Coerver focused on three points in his chat with KTSA News about his latest restaurant venture: quality, all-natural and price.

“You’re going to walk into our restaurants — they’re very unique buildings,” he explained.  “We hired an architect firm in Austin called Michael Hsu and his group has done an unbelievable job of bringing this really unique design to life.  The design is really inspired by what’s called Googie architecture and it’s really what futurism was to folks back in the 1960s, sort of the George Jetson era of what people thought the future looked like.  Just initially, our building even takes you aback a bit, it’s unlike anything you have ever seen, especially at the fast food level.  We wanted you to have this cool, timeless diner burger stand vibe when you walked in that felt good to be there.”

Photo: P. Terry’s

From there, he said customers are to expect a heartfelt hospitality experience when they walk up to the counter to order.

And then it’s about what slides out on your tray.

“Patrick Terry invested in really high quality ingredients: 100 percent black Angus beef, hormone-free, antibiotic-free, all-natural.  We bring in Idaho potatoes fresh into our back doors in crates and we are hand-cutting those potatoes in our restaurants every day for our breakfast potatoes and our french fries.  We’re not using any hydrogenated oils — again, everything is all-natural.”

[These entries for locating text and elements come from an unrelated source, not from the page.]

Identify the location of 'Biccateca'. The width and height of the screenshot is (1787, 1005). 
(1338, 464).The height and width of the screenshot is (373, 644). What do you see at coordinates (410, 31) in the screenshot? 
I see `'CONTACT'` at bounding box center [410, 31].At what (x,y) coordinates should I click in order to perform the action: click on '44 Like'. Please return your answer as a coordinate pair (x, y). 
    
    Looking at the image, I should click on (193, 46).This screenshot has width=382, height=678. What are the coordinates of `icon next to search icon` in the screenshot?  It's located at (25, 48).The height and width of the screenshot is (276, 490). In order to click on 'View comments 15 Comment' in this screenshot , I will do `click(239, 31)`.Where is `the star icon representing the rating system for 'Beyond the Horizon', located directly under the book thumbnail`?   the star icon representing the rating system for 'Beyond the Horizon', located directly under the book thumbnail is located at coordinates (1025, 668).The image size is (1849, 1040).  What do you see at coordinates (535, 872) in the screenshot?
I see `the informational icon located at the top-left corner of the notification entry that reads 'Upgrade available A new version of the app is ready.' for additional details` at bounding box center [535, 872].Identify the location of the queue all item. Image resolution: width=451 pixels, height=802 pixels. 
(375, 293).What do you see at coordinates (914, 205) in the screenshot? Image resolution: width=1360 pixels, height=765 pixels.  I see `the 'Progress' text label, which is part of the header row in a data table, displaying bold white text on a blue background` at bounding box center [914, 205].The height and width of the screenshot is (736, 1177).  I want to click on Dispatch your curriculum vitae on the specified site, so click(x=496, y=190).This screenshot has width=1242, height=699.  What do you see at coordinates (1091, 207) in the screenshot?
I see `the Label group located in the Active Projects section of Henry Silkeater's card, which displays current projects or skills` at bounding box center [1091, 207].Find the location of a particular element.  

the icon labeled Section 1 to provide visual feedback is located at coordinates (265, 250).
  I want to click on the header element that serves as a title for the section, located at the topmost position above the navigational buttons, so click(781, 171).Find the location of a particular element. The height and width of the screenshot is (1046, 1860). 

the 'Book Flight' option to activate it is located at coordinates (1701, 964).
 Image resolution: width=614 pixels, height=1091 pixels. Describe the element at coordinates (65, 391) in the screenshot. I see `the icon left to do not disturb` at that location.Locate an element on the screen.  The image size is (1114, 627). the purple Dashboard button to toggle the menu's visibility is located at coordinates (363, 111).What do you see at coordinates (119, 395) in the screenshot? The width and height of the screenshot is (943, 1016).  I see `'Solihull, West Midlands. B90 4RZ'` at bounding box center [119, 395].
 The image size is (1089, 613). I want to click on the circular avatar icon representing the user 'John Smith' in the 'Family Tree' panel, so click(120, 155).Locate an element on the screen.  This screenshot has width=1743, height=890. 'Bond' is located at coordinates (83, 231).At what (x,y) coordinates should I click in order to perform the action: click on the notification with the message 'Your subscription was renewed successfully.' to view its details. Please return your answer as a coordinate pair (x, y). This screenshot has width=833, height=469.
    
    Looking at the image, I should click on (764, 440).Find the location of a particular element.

The burger shop also sells homemade cookies and handspun shakes.

“What we always find when people go to P. Terry’s for the first time, what we hear from them is ‘I can’t believe how good the food is and how good the ingredients are for the price.’  They’re shocked at the price,” Coerver explained.  He said P. Terry’s is 30 to 50 percent cheaper than competitors.

San Antonio’s burger connoisseurs will have to wait until the fall to get their first test of P. Terry’s — if they haven’t already been to one just up the interstate.  Reviews from KTSA’s Facebook family on the Austin burger chain from those who have gone up north to the company’s 15 current locations there so far have been good, though most people placed it as a #2 option behind their current local favorites.